How to Make the ‘Home Alone’ Experience Great for Your Pup

Ideally, every dog owner out there would want to go everywhere with their beloved pet. While flirting with this idea is possible, it is never really practical to go everywhere with your dog.

You need to get to work, travel out of town, go to school or make a quick dash to the grocery store. Sure, you can have your pup tag along to some of these places, but not every place you go to will be safe or convenient.

What to do?

One of the most obvious choices is a doggie day care, but that does not come cheap. Another option you have is to hire a babysitter to take care of the pet from your home, but that is another costly affair.

You can simply leave your dog at home for a specific number of hours each day, but you have to know how to get there first.

Young Pup Being Destructive When Left Alone

Starting out leaving puppy home alone 

You can’t decide on leaving your puppy home alone without first preparing her for it. You have to look at her age first.

What is the right age for your puppy to start hanging out at home by herself? 

A lot of people out there will tell you that 7-9 months is about right, but that couldn’t be further from the truth.

You see, pups at this age are too young to understand the nuances of day-to-day life. They chew at your shoes, they bite at your furniture and will most certainly leave ‘accidents’ all over.

Most dogs start getting the hang of being alone between the ages of 18 and 24 months.

In some cases, some dogs will actually be comfortable alone after 3 or more years of age, but that is a distinct minority.

Young Dog Having Some Alone Time In Her Crate

Prepare your puppy to be home alone  

Dogs love being around people, so they won’t really grow into the idea of being alone at home in a matter of days.

Start by allowing the pet a particular amount of ‘me time’. You don’t really have to leave the house during these training sessions. Simply be in a different part of the house for some time.

For example, you could lock yourself in the kitchen or bedroom as you go about your daily chores. Keep tabs of how long it takes before your friend starts whining and scratching your door.

Even when she does, don’t let her in right away. You are essentially training her to learn to be alone because when you at last decide to leave them, there won’t be anyone opening doors.

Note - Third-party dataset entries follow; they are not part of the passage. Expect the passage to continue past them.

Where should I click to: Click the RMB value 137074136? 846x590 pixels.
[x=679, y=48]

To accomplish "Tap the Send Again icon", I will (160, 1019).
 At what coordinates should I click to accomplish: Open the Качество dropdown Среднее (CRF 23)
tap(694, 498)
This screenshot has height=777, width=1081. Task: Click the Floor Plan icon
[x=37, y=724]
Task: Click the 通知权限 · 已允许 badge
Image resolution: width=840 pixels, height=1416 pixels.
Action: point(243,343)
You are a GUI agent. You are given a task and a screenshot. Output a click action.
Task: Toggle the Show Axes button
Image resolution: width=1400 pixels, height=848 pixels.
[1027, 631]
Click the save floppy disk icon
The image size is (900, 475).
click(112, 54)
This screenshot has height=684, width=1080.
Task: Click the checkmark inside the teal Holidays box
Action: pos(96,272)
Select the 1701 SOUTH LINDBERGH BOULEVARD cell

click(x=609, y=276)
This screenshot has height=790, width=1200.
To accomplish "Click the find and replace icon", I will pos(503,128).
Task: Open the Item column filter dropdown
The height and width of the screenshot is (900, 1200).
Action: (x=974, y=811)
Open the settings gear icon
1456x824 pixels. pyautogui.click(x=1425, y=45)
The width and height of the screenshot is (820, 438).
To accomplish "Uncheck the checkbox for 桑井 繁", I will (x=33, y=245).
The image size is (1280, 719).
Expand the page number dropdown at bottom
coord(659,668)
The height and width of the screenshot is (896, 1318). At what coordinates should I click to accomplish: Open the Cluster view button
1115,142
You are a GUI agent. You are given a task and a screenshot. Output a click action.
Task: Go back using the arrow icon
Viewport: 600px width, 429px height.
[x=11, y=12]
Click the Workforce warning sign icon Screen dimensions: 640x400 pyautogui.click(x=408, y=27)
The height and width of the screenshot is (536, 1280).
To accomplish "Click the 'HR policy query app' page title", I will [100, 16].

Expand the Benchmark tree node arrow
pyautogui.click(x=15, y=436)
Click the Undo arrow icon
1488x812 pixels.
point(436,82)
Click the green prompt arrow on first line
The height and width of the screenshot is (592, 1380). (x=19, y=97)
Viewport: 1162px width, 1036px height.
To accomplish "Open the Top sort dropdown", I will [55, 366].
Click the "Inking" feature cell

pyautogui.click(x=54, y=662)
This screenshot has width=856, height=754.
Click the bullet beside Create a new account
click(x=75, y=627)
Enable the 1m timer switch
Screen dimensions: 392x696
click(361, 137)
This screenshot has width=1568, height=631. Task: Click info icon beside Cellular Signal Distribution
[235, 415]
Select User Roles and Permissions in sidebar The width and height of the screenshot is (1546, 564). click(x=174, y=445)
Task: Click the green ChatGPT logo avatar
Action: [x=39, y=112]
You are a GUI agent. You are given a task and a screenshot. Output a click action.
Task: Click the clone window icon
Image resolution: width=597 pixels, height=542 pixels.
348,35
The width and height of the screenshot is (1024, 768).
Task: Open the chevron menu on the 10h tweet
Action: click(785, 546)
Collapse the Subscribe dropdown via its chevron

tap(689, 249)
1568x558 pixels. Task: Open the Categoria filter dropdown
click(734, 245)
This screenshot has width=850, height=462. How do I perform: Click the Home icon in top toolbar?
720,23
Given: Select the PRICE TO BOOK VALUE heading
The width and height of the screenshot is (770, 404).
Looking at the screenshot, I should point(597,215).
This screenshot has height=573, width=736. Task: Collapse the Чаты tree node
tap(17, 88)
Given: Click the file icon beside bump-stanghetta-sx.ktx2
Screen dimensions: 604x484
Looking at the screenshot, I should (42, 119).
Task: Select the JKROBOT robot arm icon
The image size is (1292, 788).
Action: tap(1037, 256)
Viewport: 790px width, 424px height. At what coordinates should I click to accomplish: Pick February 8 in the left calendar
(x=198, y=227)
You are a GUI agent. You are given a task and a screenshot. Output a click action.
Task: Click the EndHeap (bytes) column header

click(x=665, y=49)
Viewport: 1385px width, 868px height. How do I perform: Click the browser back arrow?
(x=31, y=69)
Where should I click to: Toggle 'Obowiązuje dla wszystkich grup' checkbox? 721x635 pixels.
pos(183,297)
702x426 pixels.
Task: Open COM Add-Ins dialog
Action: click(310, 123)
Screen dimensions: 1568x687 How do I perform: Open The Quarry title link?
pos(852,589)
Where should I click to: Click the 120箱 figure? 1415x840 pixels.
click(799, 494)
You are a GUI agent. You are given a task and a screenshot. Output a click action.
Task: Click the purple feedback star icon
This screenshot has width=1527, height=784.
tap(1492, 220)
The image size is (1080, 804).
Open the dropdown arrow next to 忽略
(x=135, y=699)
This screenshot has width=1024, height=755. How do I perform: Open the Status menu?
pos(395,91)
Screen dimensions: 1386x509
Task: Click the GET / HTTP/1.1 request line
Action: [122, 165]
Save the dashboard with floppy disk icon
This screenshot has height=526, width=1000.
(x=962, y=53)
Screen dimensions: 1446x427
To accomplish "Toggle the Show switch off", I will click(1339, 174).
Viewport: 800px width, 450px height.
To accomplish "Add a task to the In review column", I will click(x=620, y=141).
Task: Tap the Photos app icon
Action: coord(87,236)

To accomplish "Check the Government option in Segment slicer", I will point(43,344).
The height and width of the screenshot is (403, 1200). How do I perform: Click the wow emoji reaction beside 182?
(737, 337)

Over time, you will see your pet getting more comfortable with being alone. She will grow into it and require less and less supervision. You will notice this when she whines less and doesn’t hang around your closed door all the time.

This is a strong hint that she is ready to be alone for some time. You can start out at a maximum of two hours and widen the time intervals as the pet becomes used to the new arrangement.  

Well-trained dogs are able to stay alone for between 5 and 8 hours

Where in the house do you leave her?  

You could decide to leave her inside the house or outdoors but within a gated compound. You could also choose to have them occupy an outdoor structure, like a garage. The compound is a good bet. There is a lot of space to run around and they can breathe in the fresh tones of the day without confines.

The problem here is that they are exposed to the elements. Inside the house is also a good idea, but since pets are pets, you could seal off the more sensitive areas of the home.

For example, you could allow the dog access to two or three rooms where they can play, use the litter box and feed. The garage is not really that great of a choice because most home garages are pretty stuffed.

How do you make it work?  

Young Pup Running In The Grass

Give her a quick morning run

Dogs are energetic beings. Since yours is going to be more or less stationary all day, start by tiring her out.

Take her with you for the morning jog. That way, she gets to use up some of her energy and doesn’t expend it tearing down your beloved furniture when you leave!

Pup In Front Of Couch With A Treat Ball

Be creative with food choices 

You could scatter food around the compound/house so that your dog has fun running around, looking for a quick bite.

A good idea would be to place food-dispensing toys strategically around the home (strategically because binge eating is not a good idea either).

This way, you are setting up exciting challenges where the reward is some food for your pet to chomp on. Have water handy as well, and keep the litter box close.

Dog Surrounded By Toys

Leave plenty of toys around  

Fake baby squirrels, artificial wishbones, orbee balls and dragons are the kinds of things your dog loves to slay all day.

Leave these different types of toys hanging around and your pet will be more than happy to play with them. Choose toys that keep them interested and occupied for the longest time possible.

Dog Getting A Treat From The Furbo Dog Treat Camera

Watch over, and play with her remotely  

There are dog cameras out there that give you all the visual and audio you need, allowing you to bond remotely with your pet.

The Furbo Dog Camera, for instance, has plenty of upsides to it. The camera maxes at 1080p, giving you very clear images. It’s also loaded with night vision and two-way audio.

It is Wi-Fi enabled, so you can download an iOs or Android app and do all your monitoring remotely.

Through the app, you can dispense over 100 different types of treats to the pet in a fun and playful way. All these treats are pre-stored in a compartment in the Furbo ensemble.

Final Thoughts

Leaving your dog home alone is a difficult choice, but you can make it fun and engaging. With the right kind of training, your pet will be just fine. Boost that with a nice dog camera and you will find the whole experience fun for both of you!